En su último informe como secretario sobre el estado de la seguridad pública, Alfonso Durazo presumió caídas importantes en la incidencia de muchos delitos en 2020.

En otras circunstancias, tomaría ese tipo de anuncios con escepticismo: la evolución de los delitos denunciados habitualmente dice muy poco sobre el fenómeno criminal. Por una razón sencilla: la mayoría de los delitos no se denuncia y los que se denuncian no necesariamente son representativos del total.

Sin embargo, la evidencia sugiere que, en este caso, el ahora exsecretario tiene razón. Como comentaba en una columna de la semana pasada, la más reciente Encuesta Nacional de Seguridad Urbana (ENSU), producida por el INEGI, muestra una disminución notable en los niveles de victimización en las principales zonas urbanas del país.

El porcentaje de hogares donde al menos un integrante fue víctima de un delito durante el primer semestre de 2020 se ubicó en 21.8%. En la medición previa, correspondiente al segundo semestre de 2019, el porcentaje comparable fue 35.3%. Considerando delitos específicos, el porcentaje de hogares que fue víctima de un robo o asalto en la calle o el transporte público se cayó casi a la mitad, de 16.1% en la medición previa a 8.5% en este estudio.

¿Qué cambió en estos meses que pudiera producir una reducción de ese tamaño en el número de delitos? Ciertamente no las condiciones sociales. Por el contrario, en este año de crisis, el desempleo se ha disparado hasta niveles no vistos y todo apunta a un incremento enorme de la pobreza y un disparo de la desigualdad.
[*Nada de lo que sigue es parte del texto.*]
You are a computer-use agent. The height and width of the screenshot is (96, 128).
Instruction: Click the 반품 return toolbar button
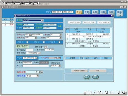click(103, 12)
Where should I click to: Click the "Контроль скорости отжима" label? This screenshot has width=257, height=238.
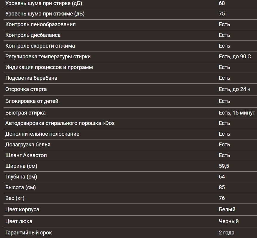click(x=40, y=46)
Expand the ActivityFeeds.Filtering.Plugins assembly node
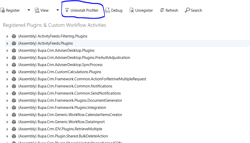The image size is (250, 143). point(7,36)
Tampoco parece haber habido una mejoría significativa en la calidad de las instituciones de seguridad y justicia. Las policías, las fiscalías, los tribunales y las prisiones son lo que eran en enero. Si acaso, enfrentan más restricciones presupuestales que hace un año.

Es también difícil pensar que ha ocurrido un cambio cultural súbito y que ahora los mexicanos tienen un respeto inusitado por la legalidad. O que los controles informales sobre el comportamiento de presuntos delincuentes empezaron a tener una gran eficacia en estos meses.
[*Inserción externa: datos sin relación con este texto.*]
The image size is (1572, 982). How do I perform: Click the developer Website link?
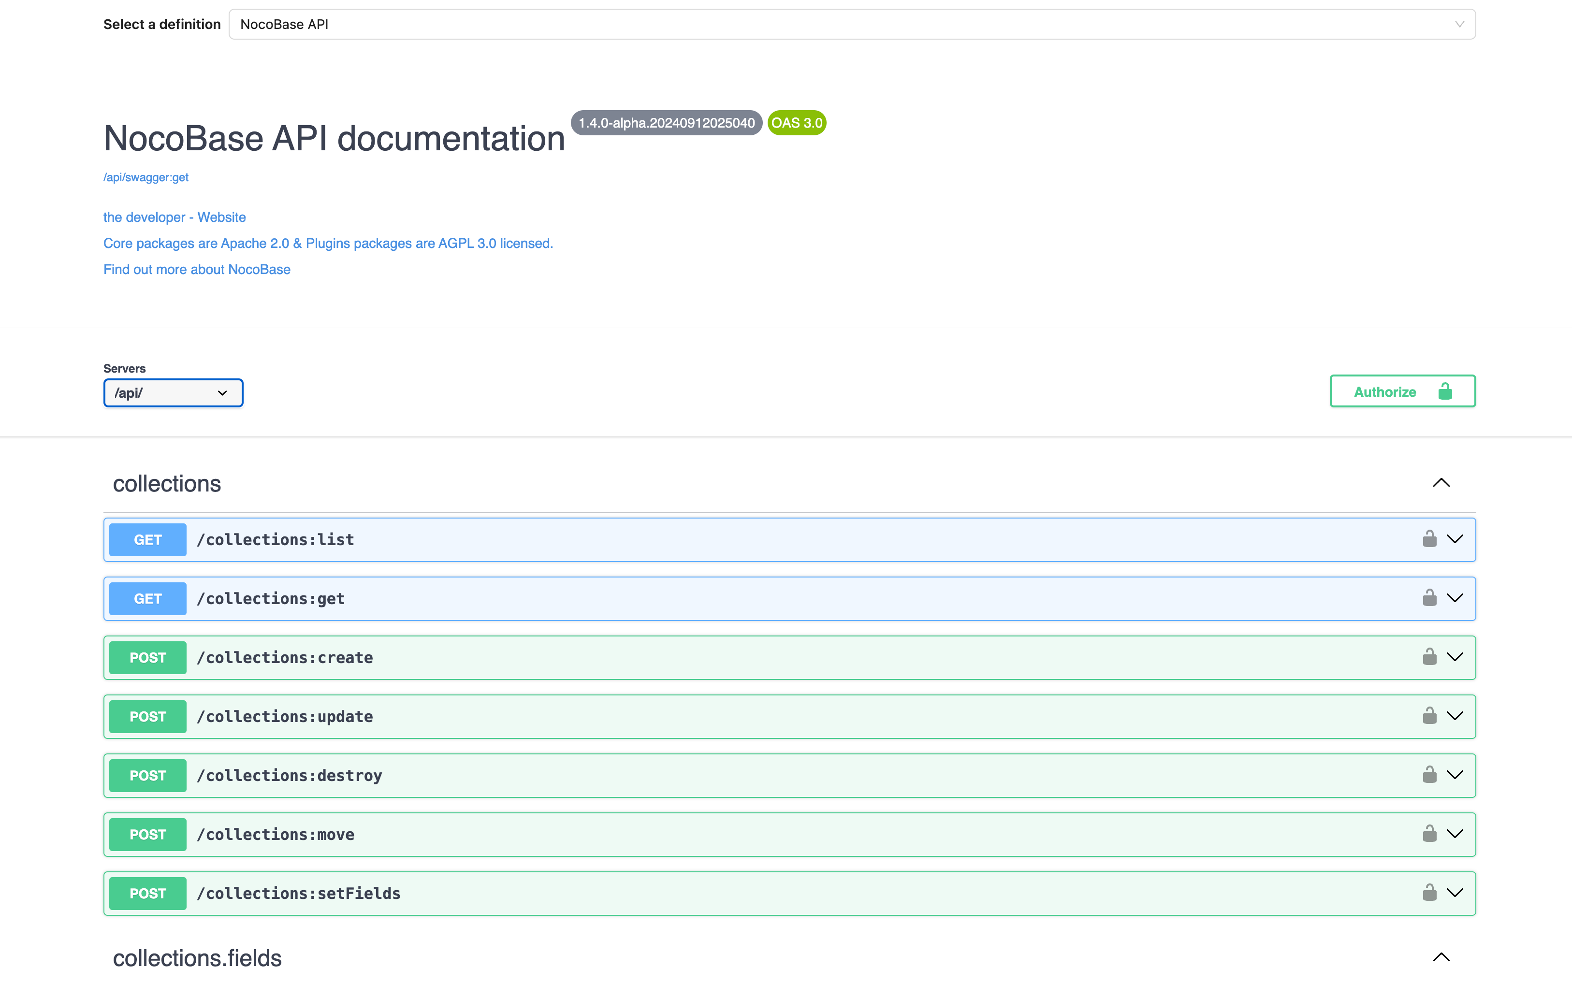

Lo que cambió es algo más pedestre: las rutinas de las personas. Como resultado de la pandemia, la gente se confinó en casa. La actividad económica se contrajo y miles de negocios cerraron sus puertas. Eso significó una caída radical en las oportunidades para cometer delitos.

Por una razón terrible y con un costo social gigantesco, sin duda. Pero la experiencia debería enseñarles algo que muchos criminólogos saben desde hace mucho tiempo: la mejor manera de reducir el número de delitos es limitando las oportunidades para cometerlos.

Eso no requiere un confinamiento masivo. Pero pasa por imaginar medidas puntuales para aumentar el esfuerzo necesario para cometer delitos o reducir las recompensas que se pueden obtener de estos. Por ejemplo, todo lo que contribuya a reducir el uso del efectivo va a tender a disminuir el robo a negocio. El establecimiento de ciertas barreras físicas (rejas, cerraduras, etc.) puede dificultar el robo a casa habitación. Algunas intervenciones puntuales en el espacio urbano pueden hacer más seguras las calles (instalación de luminarias, construcción de parques, peatonalización de algunas vialidades, etc.).

Nada de eso exige cambiar la disposición de los presuntos delincuentes. O su encarcelamiento masivo. O la reconstrucción del tejido social. O la adopción generalizada de una cultura de la legalidad. Solo necesita imaginación y datos.

La pandemia nos ha dejado un legado terrible. Ojalá, en medio de la tragedia, nos deje también el entendimiento de que es posible prevenir los delitos de otra manera.